:: Exercise objective ::
Render the lines of the records between the line containing "Click the Scan for hardware changes icon" and the line containing "pyautogui.click(x=497, y=456)", inclusive, as a Markdown table with the columns Row and Record text, omitting blank lines.

—————

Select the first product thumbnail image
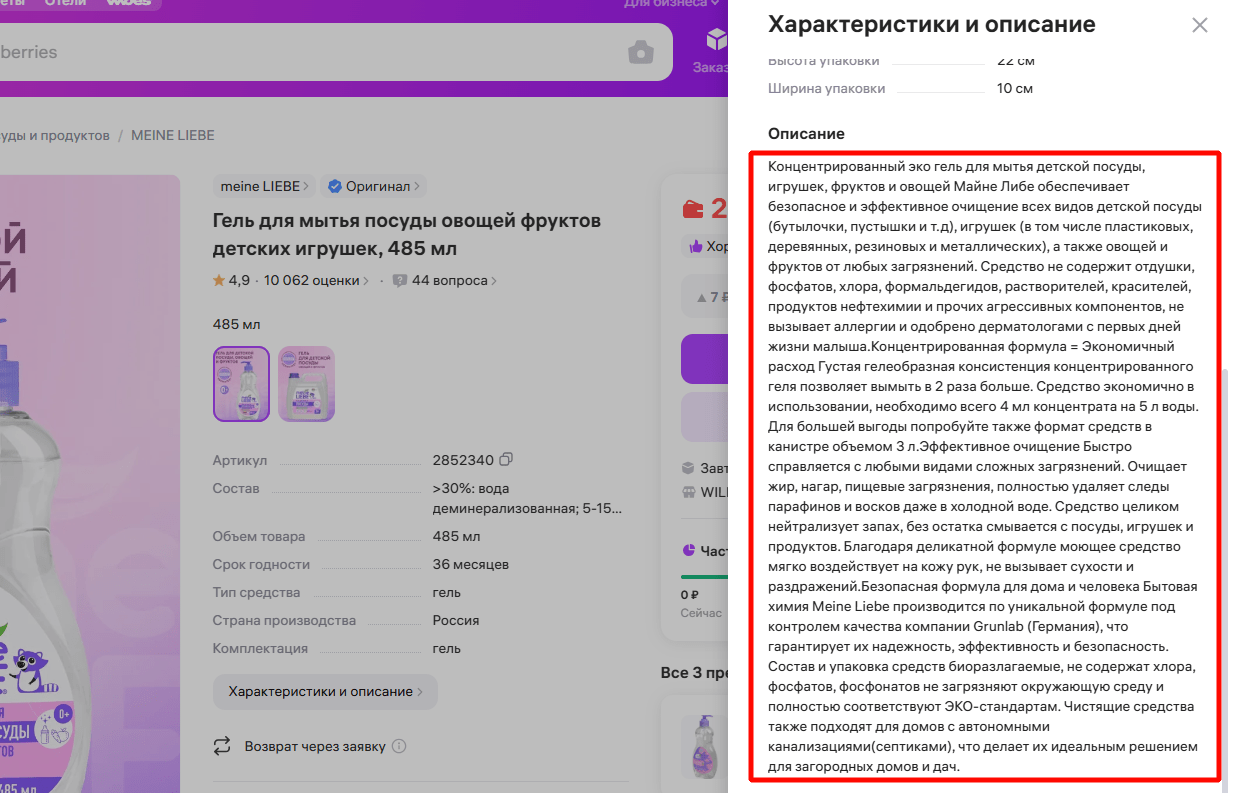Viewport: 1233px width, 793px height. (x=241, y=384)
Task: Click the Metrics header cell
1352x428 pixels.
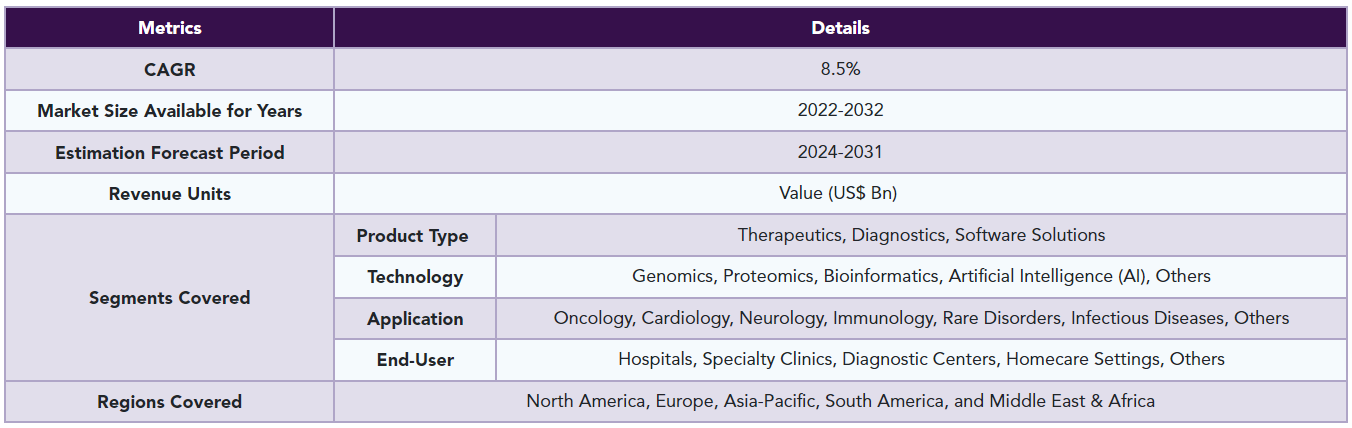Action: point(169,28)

—————

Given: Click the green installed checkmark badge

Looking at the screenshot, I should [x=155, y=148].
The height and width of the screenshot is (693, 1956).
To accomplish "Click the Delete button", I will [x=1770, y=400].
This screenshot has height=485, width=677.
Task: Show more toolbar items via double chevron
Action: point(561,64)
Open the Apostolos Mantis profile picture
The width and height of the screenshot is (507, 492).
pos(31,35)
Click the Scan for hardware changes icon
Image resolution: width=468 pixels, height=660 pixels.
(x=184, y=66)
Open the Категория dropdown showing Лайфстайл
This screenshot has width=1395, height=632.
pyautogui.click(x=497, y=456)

—————

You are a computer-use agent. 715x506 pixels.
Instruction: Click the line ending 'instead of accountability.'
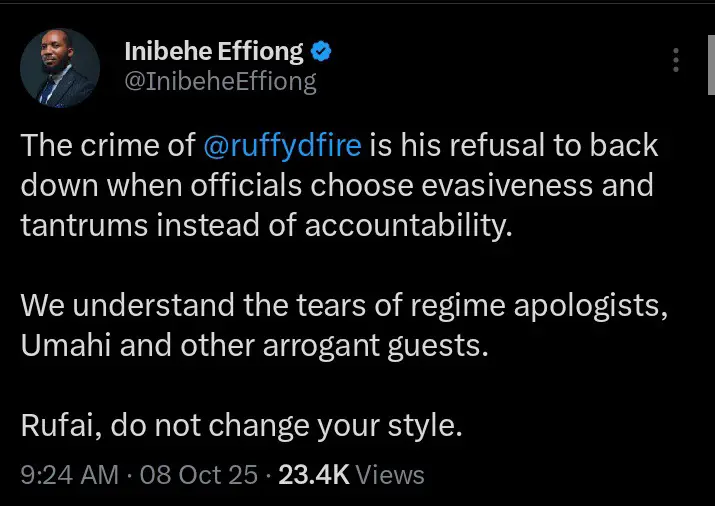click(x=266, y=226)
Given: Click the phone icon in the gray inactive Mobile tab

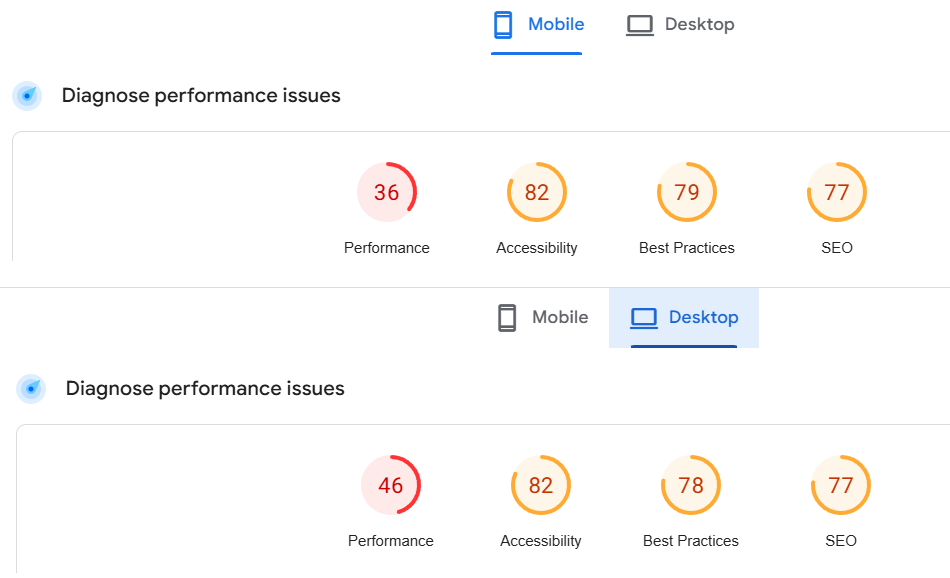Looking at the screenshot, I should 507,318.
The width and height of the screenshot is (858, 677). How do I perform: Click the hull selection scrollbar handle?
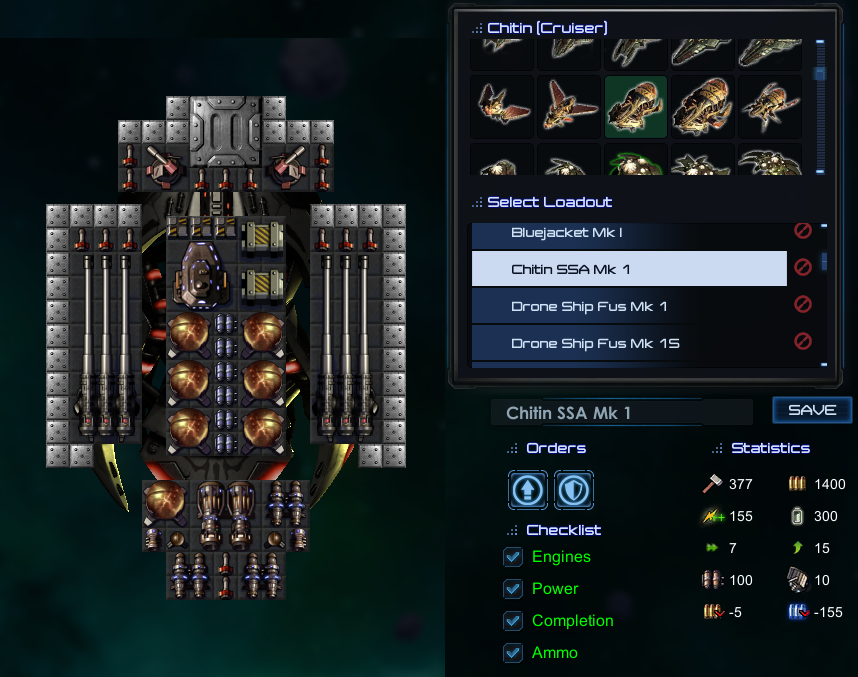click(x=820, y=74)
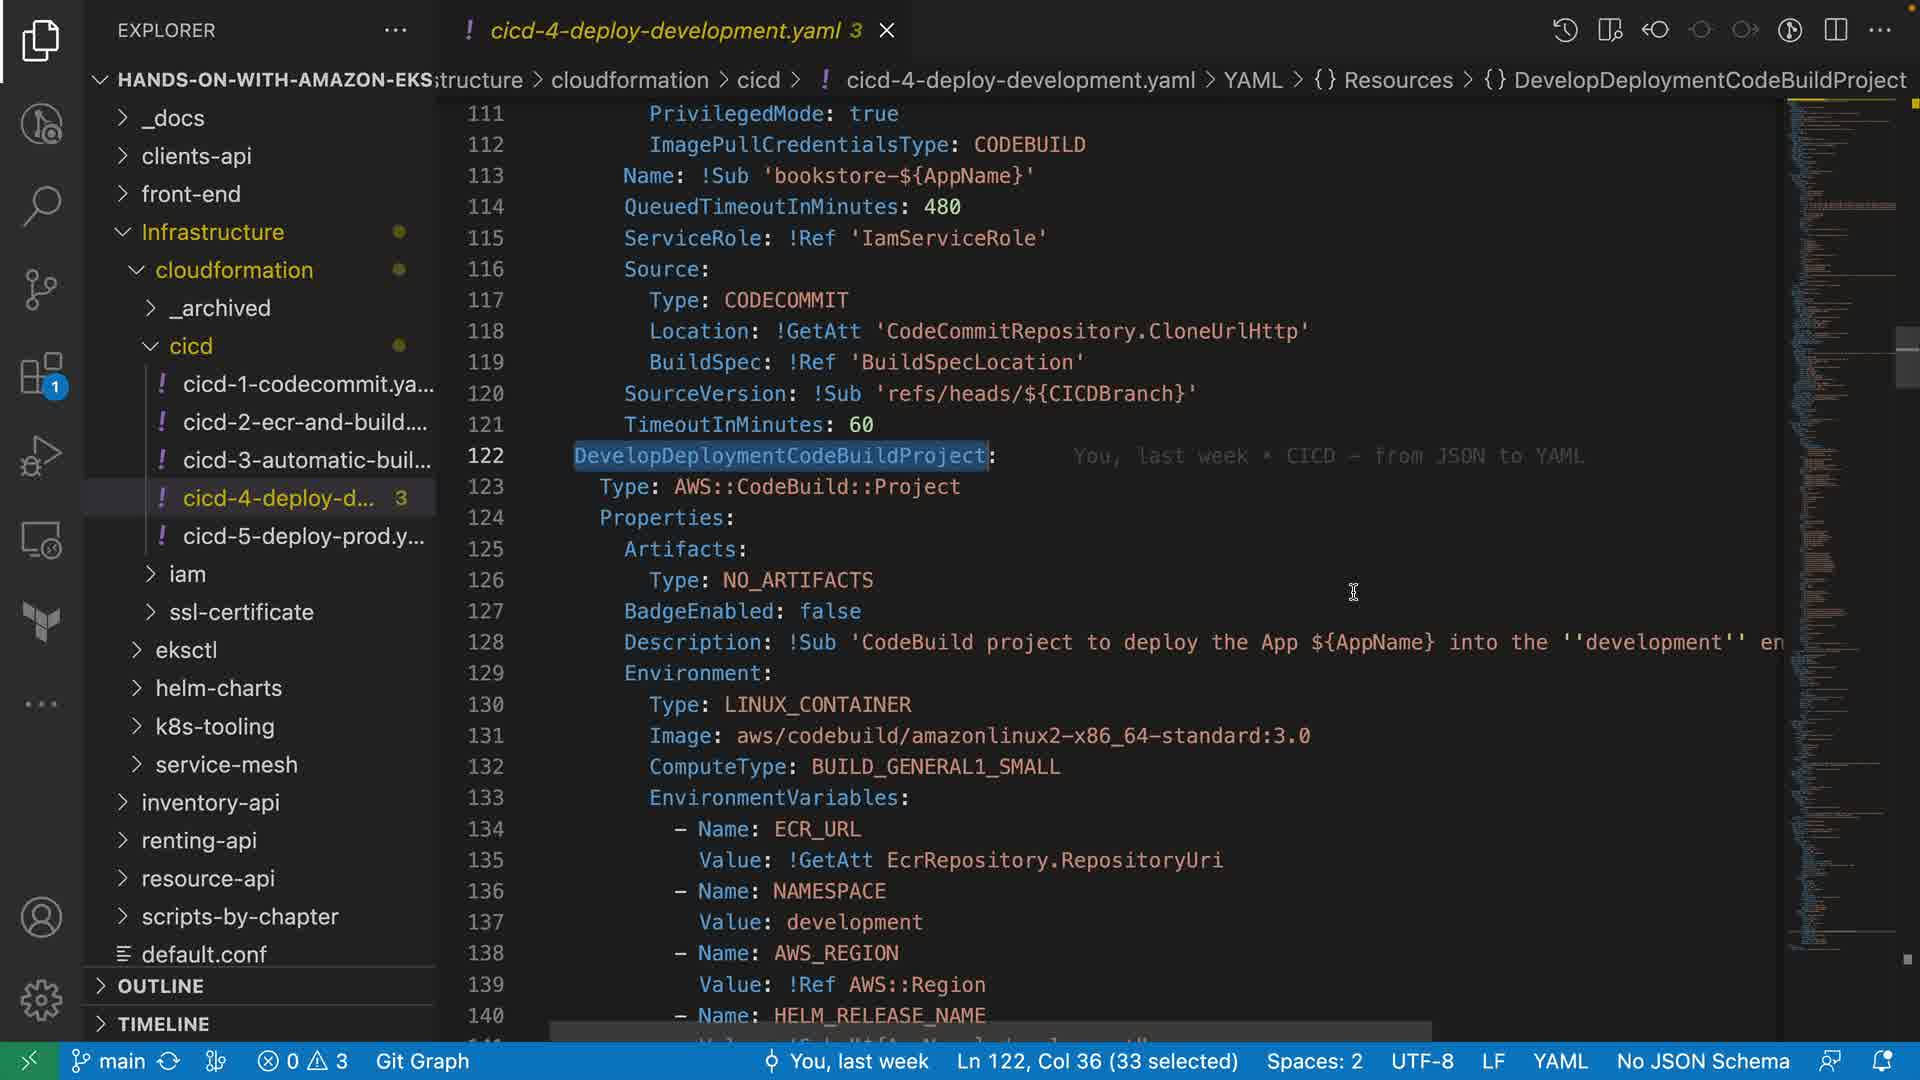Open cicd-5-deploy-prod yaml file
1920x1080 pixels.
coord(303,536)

—————

:: Final result ::
| Row | Record text |
|---|---|
| 1 | Click the Scan for hardware changes icon |
| 2 | Image resolution: width=468 pixels, height=660 pixels. |
| 3 | (x=184, y=66) |
| 4 | Open the Категория dropdown showing Лайфстайл |
| 5 | This screenshot has width=1395, height=632. |
| 6 | pyautogui.click(x=497, y=456) |